Пришлось напомнить одно из условий Дмитрия, которое гласило, что Русь я вмешивать не имею права.
– Ну так что ж?! – презрительно фыркнула она. – Слыхивала я, будто в заморских землях обычай не возбраняет и бабам на престолах сиживать, вот я и вопрошаю: на кой нам Густав?
– Уж не ты ли сама на престол сей глазок лукавый нацелила? – поинтересовался Годунов и, повернувшись ко мне, заметил: – А что, с нее станется. Она завсегда не мытьем, так катаньем, но своего добивалась.
– Уж меня бы с него в жисть никто не спихнул бы, – обиженно заявила царевна, но тут же, посерьезнев, поправилась: – Хотя нет. Это я при женихе своем такая бойкая. Вот подсоблять – дело иное. Тут я мастерица, а чтоб самой…
– Тогда кого? – осведомился я.
– Допрежь словцо свое дай, что когда поедешь Эстляндию енту окаянную воевати, то и меня с собой возьмешь, – потребовала она.
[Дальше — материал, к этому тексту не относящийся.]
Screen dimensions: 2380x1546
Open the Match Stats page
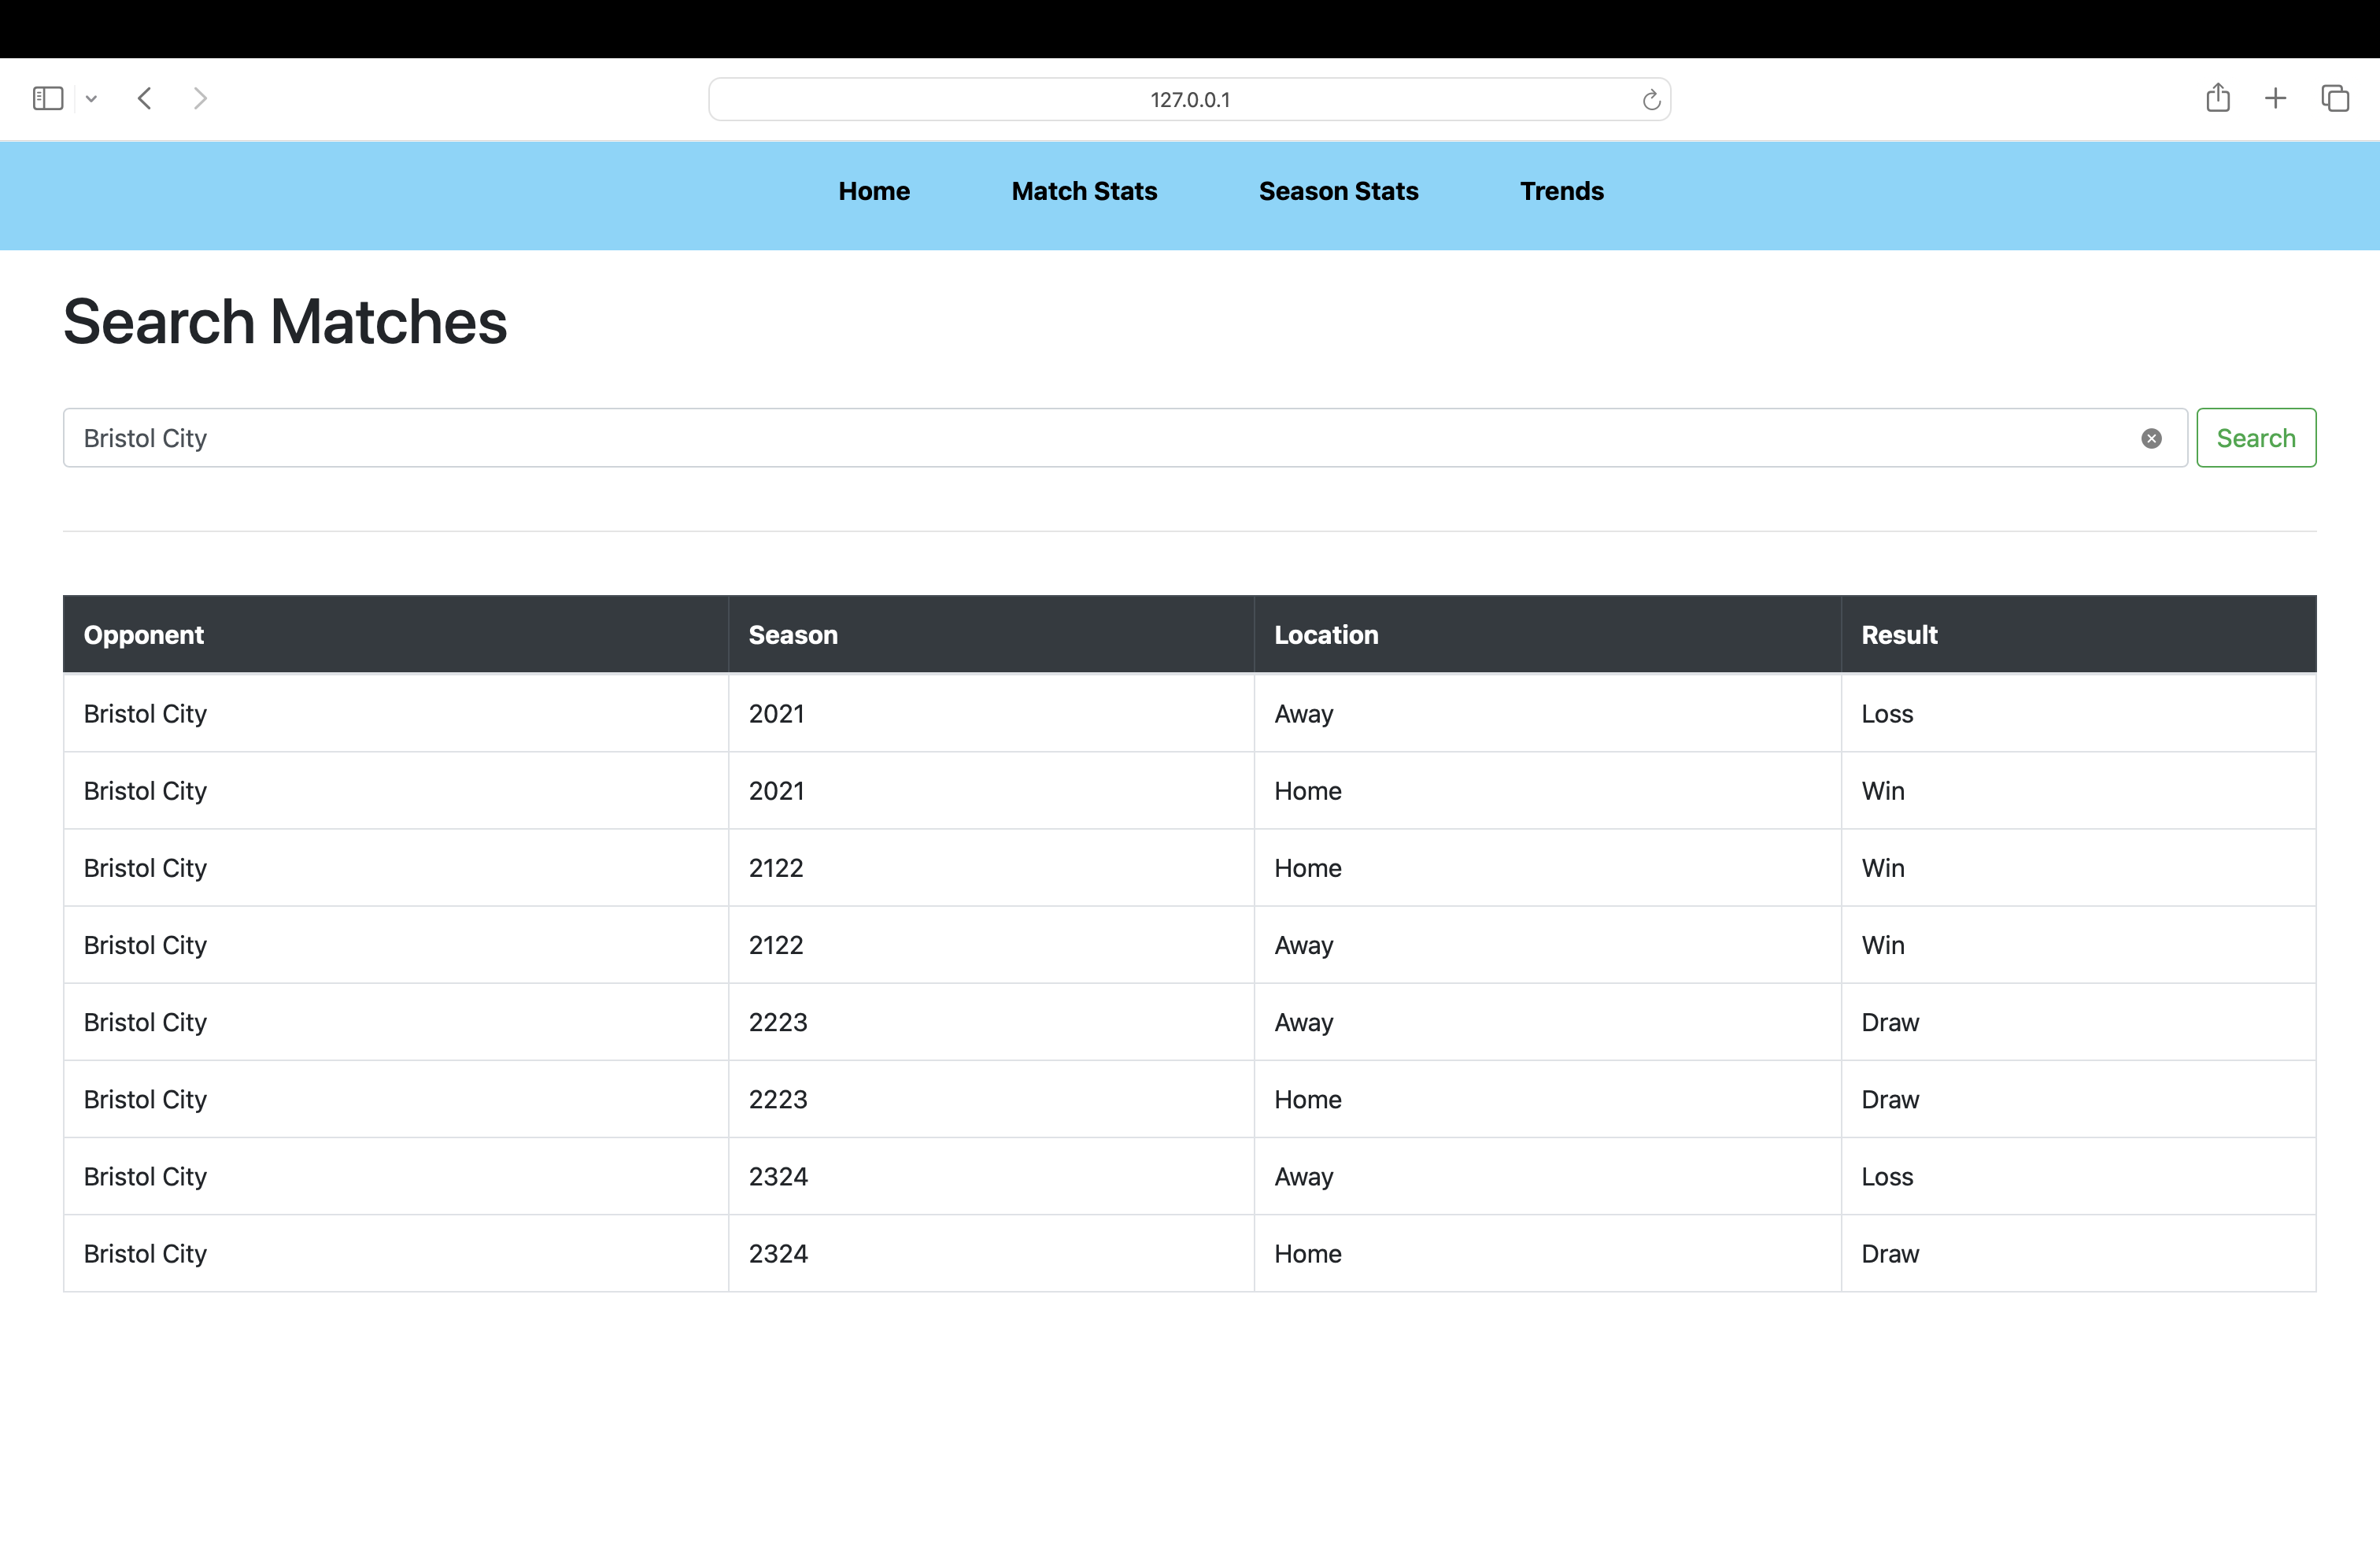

Я медленно покачал головой, давая понять, что это исключено и ни при каких обстоятельствах на войне ей не бывать, а чтоб она не упрямилась, напомнил про кровавый бой на Волге.
Ксения чуть побледнела и свои запросы слегка поубавила. В новом варианте они прозвучали куда скромнее – всего-навсего взять ее с собой хотя бы до Новгорода, а там оставить в каком-нибудь монастыре. На это еще можно было согласиться, тем более что ее слова насчет бабы на троне звучали столь загадочно… Словом, я дал добро, но при условии, что ее вариант подойдет.
– Старица Марфа – вот кто нам подсобит, – выпалила Ксения, едва я утвердительно кивнул.